*** Opening Excerpted data ***

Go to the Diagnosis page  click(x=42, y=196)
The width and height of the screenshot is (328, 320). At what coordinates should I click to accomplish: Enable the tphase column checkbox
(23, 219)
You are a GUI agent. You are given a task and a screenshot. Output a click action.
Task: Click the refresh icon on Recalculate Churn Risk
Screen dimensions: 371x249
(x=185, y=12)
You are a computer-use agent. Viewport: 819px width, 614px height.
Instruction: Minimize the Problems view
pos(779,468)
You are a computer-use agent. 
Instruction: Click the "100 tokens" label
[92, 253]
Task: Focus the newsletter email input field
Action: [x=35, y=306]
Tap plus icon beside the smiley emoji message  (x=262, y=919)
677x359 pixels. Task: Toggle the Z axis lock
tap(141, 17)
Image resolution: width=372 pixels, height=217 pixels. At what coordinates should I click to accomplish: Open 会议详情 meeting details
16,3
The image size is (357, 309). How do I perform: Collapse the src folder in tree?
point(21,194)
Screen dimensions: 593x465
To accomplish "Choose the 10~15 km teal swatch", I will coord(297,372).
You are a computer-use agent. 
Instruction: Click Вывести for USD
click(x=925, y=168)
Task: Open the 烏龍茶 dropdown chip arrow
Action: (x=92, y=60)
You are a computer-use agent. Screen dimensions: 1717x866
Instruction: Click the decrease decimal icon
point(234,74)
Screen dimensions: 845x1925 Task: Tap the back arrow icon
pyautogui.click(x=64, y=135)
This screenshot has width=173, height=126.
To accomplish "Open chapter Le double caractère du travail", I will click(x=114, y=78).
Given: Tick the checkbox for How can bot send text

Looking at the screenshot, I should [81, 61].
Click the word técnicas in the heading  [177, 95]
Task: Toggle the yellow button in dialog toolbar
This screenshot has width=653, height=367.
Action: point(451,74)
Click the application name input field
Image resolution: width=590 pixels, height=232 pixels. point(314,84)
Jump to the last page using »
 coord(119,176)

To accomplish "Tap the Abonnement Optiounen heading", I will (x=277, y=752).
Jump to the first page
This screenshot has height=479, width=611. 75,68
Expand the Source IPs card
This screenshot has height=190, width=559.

*** Closing Excerpted data ***

### What the task asks
If a line of the entries holds the word "agent", copy it out.

### Written response
You are a GUI agent. You are given a task and a screenshot. Output a click action.
You are a computer-use agent. Viewport: 819px width, 614px height.
You are a computer-use agent. 
You are a computer-use agent. 
You are a computer-use agent. Screen dimensions: 1717x866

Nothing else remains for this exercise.